Ces 100 contes du Rwanda se regroupent en trois livres: les contes d’animaux, les contes sociaux et les contes merveilleux. Récit parfois purement imaginaire, parfois rudement réaliste, le conte rwandais étonne, émerveille et amuse. La parole du conteur métamorphose le monde: les hommes deviennent agiles, rapides et forts comme les bêtes; les bêtes parlent, pensent et rusent comme les hommes. Le conte juge aussi: il louange, condamne et ricane. L’homme y est mis à nu, dans toute sa beauté, dans toute sa laideur aussi. Et si le conte rwandais porte la marque d’un sceau culturel spécifique, il n’en représente pas moins, à sa manière, la sagesse des nations. Les vérités qu’il énonce, les délits qu’il condamne, les comportements qu’il propose sont ceux de tous les hommes de tous les temps. On y loue le courage, la prudence et la fidélité. On y fustige la jalousie, la bêtise et la trahison. On y recommande la discrétion, la docilité envers le sage, l’entraide et l’assistance au faible. Quelques traits spécifiques à la culture rwandaise conservent à ces contes leur caractère exotique. La vengeance est nécessaire, mais elle doit laisser un peu de place au pardon. La justice, souvent expéditive, n’est pas toujours exempte de vengeance. Si un homme peut épouser plusieurs femmes, une femme ne peut avoir plusieurs maris. La polygamie semble toutefois se limiter aux mieux nantis. Le rapt d’une jeune fille se présente comme un moyen légitime de forcer les épousailles. La marâtre et le traître sont perçus comme particulièrement odieux. Dans les contes merveilleux surtout, le monde des esprits tient une place prépondérante. La plupart du temps, un drame trouve sa résolution par une sorte de Deus ex machina. Les métamorphoses sont monnaie courante.
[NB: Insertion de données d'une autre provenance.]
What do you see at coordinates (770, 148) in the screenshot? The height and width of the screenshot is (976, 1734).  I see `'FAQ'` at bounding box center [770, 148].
La rivière constitue parfois une sorte de passage interdit qu’on ne peut franchir sans un recours à un pouvoir magique.

Toute traduction est à la fois une science et un art. À la rigueur du linguiste, il faut joindre la liberté créatrice du poète. L’intérêt du présent recueil est d’élargir l’expérience particulière de la culture rwandaise aux dimensions d’une expérience plus générale et de la rendre, par le fait même, accessible à des gens de culture française. Il s’agit de comprendre et de sentir en français des formes et des contenus culturels rwandais avec leurs caractéristiques originelles. J’ai d’abord fait de tous ces contes une traduction littérale tout en conservant, dans la mesure du possible leur ambiance particulière et leur climat exotique. Puis, durant de longs mois, je me suis imprégné de leur atmosphère, de leur originalité, de leur beauté, de leur douceur, de leur violence aussi. J’en ai longuement admiré l’imagination prodigieuse, la délicatesse des sentiments, l’ironie subtile, l’humour noir (sans jeu de mots) et l’exquise sensibilité. J’ai rêvé aux exploits de Sans-Peur, ce héros gargantuesque, aux fourberies de la foudre, aux ruses du lièvre, à la grenouille matoise, au voleur téméraire, au pacifique obligé d’aller en guerre, à la jalousie des rivales et des marâtres, à la jolie fiancée habitant une calebasse, au roseau qui chante, au soleil et à la nuit qui se disputent la reconnaissance et l’amour des hommes. J’ai aussi fait des songes terribles de violence, de justice expéditive et de vengeances sanglantes. Et puis, un jour, j’ai tout récrit, comme si j’inventais moi-même ces contes. J’avais allumé ma lampe à la lampe rwandaise et cette flamme était devenue mienne, puisée à la source commune de toute lumière humaine. Le lecteur francophone s’y retrouvera et le lecteur rwandais s’y reconnaîtra. Dans l’adaptation des chants, j’ai visé non pas tant à reproduire qu’à évoquer des rythmes, des assonances, des refrains, des incantations et parfois même de simples jeux verbaux. Malgré toutes les libertés que je me suis permises, une lectrice rwandaise m’a certifié que, en lisant ces chants français, elle entendait la voix de sa mère qui les lui avait chantés dans son enfance en kinyarwanda, sa langue maternelle.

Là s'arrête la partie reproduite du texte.